[Stored dataset items]
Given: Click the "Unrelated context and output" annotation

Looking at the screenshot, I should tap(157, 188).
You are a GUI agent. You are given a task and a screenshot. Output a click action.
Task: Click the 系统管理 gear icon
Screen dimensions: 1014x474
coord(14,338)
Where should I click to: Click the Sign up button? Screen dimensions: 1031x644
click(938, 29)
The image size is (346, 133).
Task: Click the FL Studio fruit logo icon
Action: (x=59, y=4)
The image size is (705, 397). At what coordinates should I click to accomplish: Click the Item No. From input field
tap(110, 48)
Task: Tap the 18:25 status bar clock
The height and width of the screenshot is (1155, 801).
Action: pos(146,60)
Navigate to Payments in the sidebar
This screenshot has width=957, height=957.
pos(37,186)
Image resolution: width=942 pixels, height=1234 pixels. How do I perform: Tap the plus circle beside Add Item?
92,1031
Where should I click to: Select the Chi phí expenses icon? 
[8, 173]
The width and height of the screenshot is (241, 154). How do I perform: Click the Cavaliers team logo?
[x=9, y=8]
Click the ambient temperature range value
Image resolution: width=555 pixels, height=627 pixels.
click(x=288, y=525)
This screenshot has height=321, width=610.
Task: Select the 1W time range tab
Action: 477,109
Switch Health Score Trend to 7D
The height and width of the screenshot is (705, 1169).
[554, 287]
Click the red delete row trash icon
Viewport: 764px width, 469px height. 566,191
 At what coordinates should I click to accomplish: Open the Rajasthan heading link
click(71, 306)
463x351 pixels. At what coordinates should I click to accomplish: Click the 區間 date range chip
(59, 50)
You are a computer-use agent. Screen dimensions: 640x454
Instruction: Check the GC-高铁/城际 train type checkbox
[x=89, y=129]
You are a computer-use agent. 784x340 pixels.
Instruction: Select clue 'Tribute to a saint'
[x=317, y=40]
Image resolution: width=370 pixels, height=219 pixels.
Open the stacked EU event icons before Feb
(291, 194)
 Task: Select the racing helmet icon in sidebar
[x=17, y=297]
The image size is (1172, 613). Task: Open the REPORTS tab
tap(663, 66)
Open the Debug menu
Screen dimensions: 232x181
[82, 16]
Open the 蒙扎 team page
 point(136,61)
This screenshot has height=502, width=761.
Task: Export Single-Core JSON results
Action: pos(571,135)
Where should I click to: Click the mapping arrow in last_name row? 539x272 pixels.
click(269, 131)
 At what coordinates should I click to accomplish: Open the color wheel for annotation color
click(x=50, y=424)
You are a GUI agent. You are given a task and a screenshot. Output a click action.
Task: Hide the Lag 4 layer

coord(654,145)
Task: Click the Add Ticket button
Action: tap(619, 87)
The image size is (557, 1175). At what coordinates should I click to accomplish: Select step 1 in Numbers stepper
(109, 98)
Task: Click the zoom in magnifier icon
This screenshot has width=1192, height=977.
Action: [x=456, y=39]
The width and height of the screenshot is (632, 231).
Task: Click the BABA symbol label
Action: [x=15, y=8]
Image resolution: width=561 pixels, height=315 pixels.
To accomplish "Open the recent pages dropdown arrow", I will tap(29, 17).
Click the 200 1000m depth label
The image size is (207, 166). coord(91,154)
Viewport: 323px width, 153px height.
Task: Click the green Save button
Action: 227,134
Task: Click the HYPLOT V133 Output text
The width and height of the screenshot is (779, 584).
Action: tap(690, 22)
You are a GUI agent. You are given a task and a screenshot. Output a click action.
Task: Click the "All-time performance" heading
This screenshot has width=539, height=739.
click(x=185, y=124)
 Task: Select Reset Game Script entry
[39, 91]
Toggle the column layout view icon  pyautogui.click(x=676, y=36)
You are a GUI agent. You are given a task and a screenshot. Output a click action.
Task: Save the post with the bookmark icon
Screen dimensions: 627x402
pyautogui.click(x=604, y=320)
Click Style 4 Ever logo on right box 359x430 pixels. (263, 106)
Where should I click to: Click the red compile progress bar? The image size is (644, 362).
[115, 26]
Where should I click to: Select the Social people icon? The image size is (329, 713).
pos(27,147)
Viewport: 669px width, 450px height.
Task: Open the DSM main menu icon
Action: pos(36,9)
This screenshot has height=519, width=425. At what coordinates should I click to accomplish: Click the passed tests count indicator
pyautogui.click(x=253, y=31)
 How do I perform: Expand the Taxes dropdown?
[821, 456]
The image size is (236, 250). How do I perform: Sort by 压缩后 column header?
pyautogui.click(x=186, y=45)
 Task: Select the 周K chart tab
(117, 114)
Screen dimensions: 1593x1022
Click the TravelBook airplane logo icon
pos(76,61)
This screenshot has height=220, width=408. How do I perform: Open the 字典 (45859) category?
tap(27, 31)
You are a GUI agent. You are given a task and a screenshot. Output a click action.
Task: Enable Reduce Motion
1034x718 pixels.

- **What is expected**:
Copy out the data shown above without altering anything.

- **Solution to this task**:
Given: Click the "Unrelated context and output" annotation

Looking at the screenshot, I should tap(157, 188).
You are a GUI agent. You are given a task and a screenshot. Output a click action.
Task: Click the 系统管理 gear icon
Screen dimensions: 1014x474
coord(14,338)
Where should I click to: Click the Sign up button? Screen dimensions: 1031x644
click(938, 29)
The image size is (346, 133).
Task: Click the FL Studio fruit logo icon
Action: (x=59, y=4)
The image size is (705, 397). At what coordinates should I click to accomplish: Click the Item No. From input field
tap(110, 48)
Task: Tap the 18:25 status bar clock
The height and width of the screenshot is (1155, 801).
Action: pos(146,60)
Navigate to Payments in the sidebar
This screenshot has width=957, height=957.
pos(37,186)
Image resolution: width=942 pixels, height=1234 pixels. How do I perform: Tap the plus circle beside Add Item?
92,1031
Where should I click to: Select the Chi phí expenses icon? 
[8, 173]
The width and height of the screenshot is (241, 154). How do I perform: Click the Cavaliers team logo?
[x=9, y=8]
Click the ambient temperature range value
Image resolution: width=555 pixels, height=627 pixels.
click(x=288, y=525)
This screenshot has height=321, width=610.
Task: Select the 1W time range tab
Action: 477,109
Switch Health Score Trend to 7D
The height and width of the screenshot is (705, 1169).
[554, 287]
Click the red delete row trash icon
Viewport: 764px width, 469px height. 566,191
 At what coordinates should I click to accomplish: Open the Rajasthan heading link
click(71, 306)
463x351 pixels. At what coordinates should I click to accomplish: Click the 區間 date range chip
(59, 50)
You are a computer-use agent. Screen dimensions: 640x454
Instruction: Check the GC-高铁/城际 train type checkbox
[x=89, y=129]
You are a computer-use agent. 784x340 pixels.
Instruction: Select clue 'Tribute to a saint'
[x=317, y=40]
Image resolution: width=370 pixels, height=219 pixels.
Open the stacked EU event icons before Feb
(291, 194)
 Task: Select the racing helmet icon in sidebar
[x=17, y=297]
The image size is (1172, 613). Task: Open the REPORTS tab
tap(663, 66)
Open the Debug menu
Screen dimensions: 232x181
[82, 16]
Open the 蒙扎 team page
 point(136,61)
This screenshot has height=502, width=761.
Task: Export Single-Core JSON results
Action: pos(571,135)
Where should I click to: Click the mapping arrow in last_name row? 539x272 pixels.
click(269, 131)
 At what coordinates should I click to accomplish: Open the color wheel for annotation color
click(x=50, y=424)
You are a GUI agent. You are given a task and a screenshot. Output a click action.
Task: Hide the Lag 4 layer

coord(654,145)
Task: Click the Add Ticket button
Action: tap(619, 87)
The image size is (557, 1175). At what coordinates should I click to accomplish: Select step 1 in Numbers stepper
(109, 98)
Task: Click the zoom in magnifier icon
This screenshot has width=1192, height=977.
Action: [x=456, y=39]
The width and height of the screenshot is (632, 231).
Task: Click the BABA symbol label
Action: [x=15, y=8]
Image resolution: width=561 pixels, height=315 pixels.
To accomplish "Open the recent pages dropdown arrow", I will tap(29, 17).
Click the 200 1000m depth label
The image size is (207, 166). coord(91,154)
Viewport: 323px width, 153px height.
Task: Click the green Save button
Action: 227,134
Task: Click the HYPLOT V133 Output text
The width and height of the screenshot is (779, 584).
Action: tap(690, 22)
You are a GUI agent. You are given a task and a screenshot. Output a click action.
Task: Click the "All-time performance" heading
This screenshot has width=539, height=739.
click(x=185, y=124)
 Task: Select Reset Game Script entry
[39, 91]
Toggle the column layout view icon  pyautogui.click(x=676, y=36)
You are a GUI agent. You are given a task and a screenshot. Output a click action.
Task: Save the post with the bookmark icon
Screen dimensions: 627x402
pyautogui.click(x=604, y=320)
Click Style 4 Ever logo on right box 359x430 pixels. (263, 106)
Where should I click to: Click the red compile progress bar? The image size is (644, 362).
[115, 26]
Where should I click to: Select the Social people icon? The image size is (329, 713).
pos(27,147)
Viewport: 669px width, 450px height.
Task: Open the DSM main menu icon
Action: pos(36,9)
This screenshot has height=519, width=425. At what coordinates should I click to accomplish: Click the passed tests count indicator
pyautogui.click(x=253, y=31)
 How do I perform: Expand the Taxes dropdown?
[821, 456]
The image size is (236, 250). How do I perform: Sort by 压缩后 column header?
pyautogui.click(x=186, y=45)
 Task: Select the 周K chart tab
(117, 114)
Screen dimensions: 1593x1022
Click the TravelBook airplane logo icon
pos(76,61)
This screenshot has height=220, width=408. How do I perform: Open the 字典 (45859) category?
tap(27, 31)
You are a GUI agent. You are given a task and a screenshot. Output a click action.
Task: Enable Reduce Motion
1034x718 pixels.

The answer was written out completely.